35 thoughts on “Does anyone have any moves, rules or ideas for playing a character who is a sentient weapon or other item?”

  1. Looks

    Condition: Polished, blood caked, worn, new

    Make: Wood, iron, silver, bone

    Utility: Puncturing, lacerating, bludgeoning, binding

    Alignment

    Lawful: Carry out an order. 

    Nutral: Protect your user.

    Evil: Cause your user satisfaction.

  2. Ideas:

    Starting move that dictates who can use you.

    Starting move that lets you compel your user like a loyal henchmen.

    Starting henchman that conveys certain powers and has certain traits based on druid’s shapeshift ability – pick moves that user gives you.  If you later have a new user, you get a new set of available moves.

    Advanced moves:

    Legendary status

    Gain a tag (e.g. flaming, glowing, poison)

    Speak directly to non-user

    Attract/compel better user

    Coincidental movement (you just happen to end up in a position to be used through an odd series of events).

    Change one category of look at will

    Survive the harshest punishment (acid, great falls, prop heavy weights, beaten against stone)

    Break other weapons

    Fly farther and truer

    Intimidate

  3. The henchman angle is a neat way of handling the dependency on the wielder.

+ + + + + + +

- [Set task A]: Update the entries, starting at the line that has "You are a computer-use agent. 670x367 pixels." and stopping after the final entry. Replace "paragraph" with "heading" and leave every other line unchanged.

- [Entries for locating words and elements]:
+ + + + + + +

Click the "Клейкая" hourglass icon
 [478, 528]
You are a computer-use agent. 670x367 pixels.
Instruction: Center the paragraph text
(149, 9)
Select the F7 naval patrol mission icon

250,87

+ + + + + + +

- [Set task B]: Go on with the discussion about playing a character who is a sentient weapon from the point where it stops.

- [Task answer A]:
You are a computer-use agent. 670x367 pixels.
Instruction: Center the heading text
(149, 9)
Select the F7 naval patrol mission icon

250,87

- [Task answer B]:
    What about PC wielder? I imagine a  compel move could still work. I can see the item conveying powers to its wielder, especially spells and gear tags. Maybe the item has thirsts and urges that puts its wielder in danger or in debt. More rubies nom nom. 

  4. Or the whole to build a ship, don’t assign tasks, make others long for the endless immensity of the sea. So perhaps the item is crucial to ending some menace or fulfilling some destiny. That way leaving the item behind would mean abandoning the lives of many to evil or some such.

  5. What about user’s quest as an additional alignment for the weapon.  You don’t get double XP, just twice as many ways to meet your once per session XP opportunity.  If a PC is your user, it gets your alignment as an additional opportunity to meet their once per session XP opportunity as well.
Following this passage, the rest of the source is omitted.